The code is written in MATLAB.
Please run DCA_embedding in the src folder
We need two input files to run the code NetList.
The first one is a network file (e.g., PPI network, co-expression network). An example is the 'Network.txt' in the data folder.
Format:
202 2173 0.588
2173 202 0.588
204 901 0.001
901 204 0.001
In each network file, each row contains three numbers, representing an edge in the network. The first two numbers are gene IDs and the third is the edge weight.
The second file is a pathway-gene association file. An example is the 'Pathway_property.txt' in the data folder.
Format:
1487 2 1
3713 2 1
4201 2 1
The first number is the pathway ID, and the second number is the gene ID. The third number is the edge weight.

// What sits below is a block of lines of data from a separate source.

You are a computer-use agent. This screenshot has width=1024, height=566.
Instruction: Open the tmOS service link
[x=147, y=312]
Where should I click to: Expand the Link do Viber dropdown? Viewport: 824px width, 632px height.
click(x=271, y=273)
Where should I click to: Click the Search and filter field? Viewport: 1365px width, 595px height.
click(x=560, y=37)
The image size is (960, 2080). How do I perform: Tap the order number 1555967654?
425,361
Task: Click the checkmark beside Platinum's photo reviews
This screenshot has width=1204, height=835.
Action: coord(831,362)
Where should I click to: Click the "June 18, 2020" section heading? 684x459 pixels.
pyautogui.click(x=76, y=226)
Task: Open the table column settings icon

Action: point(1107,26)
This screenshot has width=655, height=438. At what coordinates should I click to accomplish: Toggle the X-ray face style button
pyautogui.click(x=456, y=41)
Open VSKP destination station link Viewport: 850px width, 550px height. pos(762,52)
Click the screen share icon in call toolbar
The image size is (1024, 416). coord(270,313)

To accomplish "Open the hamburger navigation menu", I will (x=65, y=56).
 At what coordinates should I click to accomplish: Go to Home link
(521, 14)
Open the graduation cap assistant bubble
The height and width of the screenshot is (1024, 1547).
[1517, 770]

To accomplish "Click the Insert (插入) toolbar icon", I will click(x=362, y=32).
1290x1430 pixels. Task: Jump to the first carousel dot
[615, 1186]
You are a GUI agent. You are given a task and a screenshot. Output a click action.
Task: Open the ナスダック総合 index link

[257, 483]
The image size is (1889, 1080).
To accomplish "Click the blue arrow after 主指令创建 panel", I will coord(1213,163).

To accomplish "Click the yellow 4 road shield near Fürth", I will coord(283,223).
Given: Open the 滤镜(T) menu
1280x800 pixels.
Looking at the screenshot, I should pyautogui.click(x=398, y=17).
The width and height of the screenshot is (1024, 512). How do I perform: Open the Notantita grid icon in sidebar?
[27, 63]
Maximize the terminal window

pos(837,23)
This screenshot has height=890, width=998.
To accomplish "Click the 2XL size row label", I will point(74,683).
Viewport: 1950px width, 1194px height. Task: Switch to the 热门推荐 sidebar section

Usage: Please put the network file and pathway association file in ./data/ Running DCA_embedding.m will generate embedding vectors in ./results/ for each gene.
Then, please run the Python script to get the final pathway ranking based on the embedding vector.
python embedding_top_pathways.py [-h] -f EMBED_FNAME -p PATH_FNAME -d DRUG_FNAME -i PATH_IDX_FNAME -g GENE_IDX_FNAME
For the sample data, use
python embedding_top_pathways.py -f ./result/Network.txt_net_50_0.5.U -p ./data/pathway_genes.txt -d ./data/drug_gene_correlations.json -i ./data/pathway_indices.txt -g ./data/gene_indices.txt
The tool will soon be integrated into UIUC KnowEng interface.